De romanlezeres, Wiertz

De romanlezeres

Een tempel voor de schilderkunst

In 1837 is hij terug. Na enkele jaren in Luik verhuist hij in 1845 naar Brussel. Hij had er verschillende ateliers tot hij van Charles Rogier, Minister van Binnenlandse Zaken, een eigen atelier in handen krijgt. Beter nog, het wordt voor hem gebouwd! De enige voor­waarde is dat hij na zijn dood zeven van zijn grote werken zou nalaten aan de staat. In 1851 was het klaar. 

Dit atelier was geen willekeurige ruimte. De tuinzijde was een kopie van de tempel van Paestum, overwoekerd met slinger­planten, klimop en wilde wingerd. De schil­derkunst moest meer zijn dan een decoratief element in paleizen en kathedralen, dus verdiende zij een tempel! 

Dodelijke experimenten

In 1852 werkte hij een nieuw procédé uit, de 'peinture mate'(matte schildering). Hiermee wilde hij een oplossing bieden aan de vaak hinderlijke glans van olieverf. 

Wat hij niet besefte was dat al deze doeken gedoemd zijn om te verdwijnen. Zijn 'pein­ture mate' deugt scheikundig niet. De verf vreet zich gewoon doorheen het doek. En in Wiertz longen, want hij zou later, in 1865, aan de gevolgen van zijn experimenten sterven. 

De rozenknop, Wiertzmuseum

De rozenknop

Zijn glorie onwaardig

Het meest opvallend in het museum is het waanzinnig grote atelier, met de waanzinnig grote werken erin. Toch zag Wiertz deze werken niet als een eindpunt, ze waren nog maar het 'voorwoord' van zijn oeuvre! Ze waren nog onvolkomen, zijn 'glorie onwaardig'. Op sommige van deze doeken is nog te zien hoe hij er later het woord 'ebauche' (ontwerp) op schilderde, en zelfs één keer 'mauvais' (slecht). 

Wiertz was ook zeer ongelukkig door het feit dat hij deze doeken niet verkocht kreeg; Hij moest leven van de portretkunst. 'Doeken schilderen voor de glorie, portretten voor de soep, dat zal de onveranderlijke bezigheid van heel mijn leven zijn' zei hij in 1859. De doeken zijn enorm, maar stralen soms een zekere dofheid uit. Dat is het scheikun­dige gevolg van zijn experimenten. Uiteindelijk zullen ze uit elkaar vallen. 

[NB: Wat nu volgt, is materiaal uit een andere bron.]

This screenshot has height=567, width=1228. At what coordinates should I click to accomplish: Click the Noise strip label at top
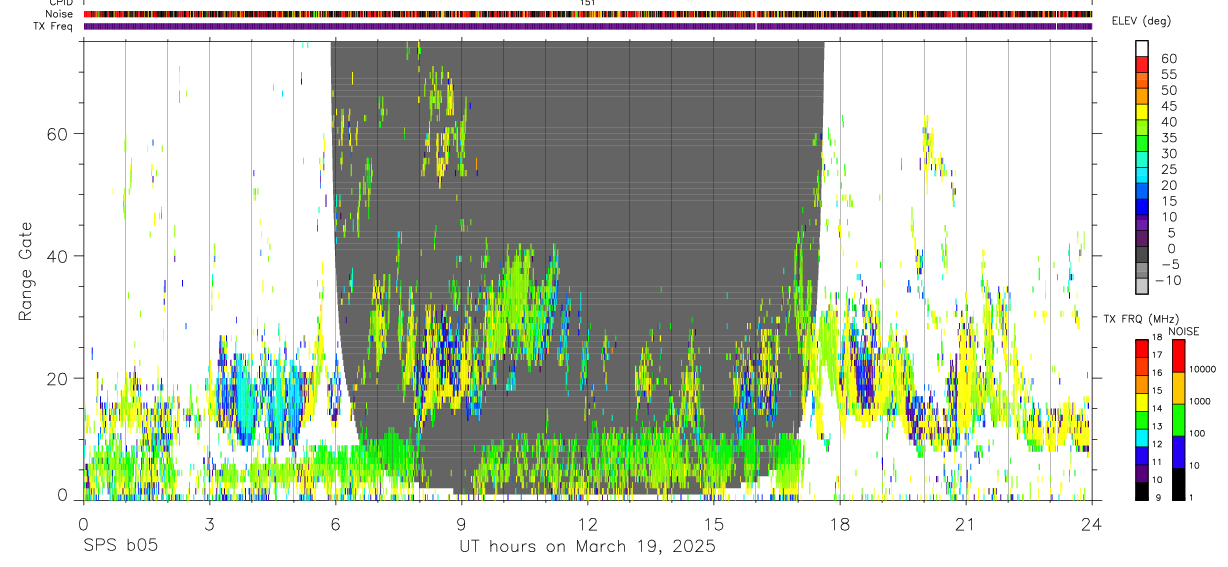(60, 15)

De overhaaste Begrafenis, Wiertzmuseum

De overhaaste Begrafenis

Soms ook gruwelijk

Maar er is genoeg te zien. Van grote heroï­sche taferelen tot kleinere, vrij gruwelijke scènes. Verbrande kinderen, monsters, levend begraven mensen, kinderen die insecten in brand steken, je kan het hier allemaal bekijken. Leuk zijn ook de woorden die Wiertz op de grote atelierdeuren heeft geschreven. 'Bescheidenheid: staat grote creativiteit in de weg' en 'Trots: verheft de mens tot grootse dingen'. Het vat deze kunstenaar wel samen, bescheiden was hij inderdaad niet. 

Uniek

Maar dit museum is beslist uniek. Het straalt nog de sfeer van de 19de eeuw uit en lijkt onaangeroerd. Verlichting is er niet, de glazen daken lossen dat probleem wel op. Als het niet te donker is buiten natuurlijk, anders zie je hier geen steek. In de winter­maanden kom je dus best niet in de late namiddag. Onbegrijpelijk is wel dat er niet eens een kleine publicatie te koop is over deze kunstenaar. Het minste wat je van hem kan zeggen is dat hij een van de kleurrijkste figuren uit zijn tijd was. Dit museum bewijst dat ten volle. Het lijkt wel of Brussel zich nog steeds schaamt om deze man, die Michelangelo een 'beloftevolle schilder' noemde.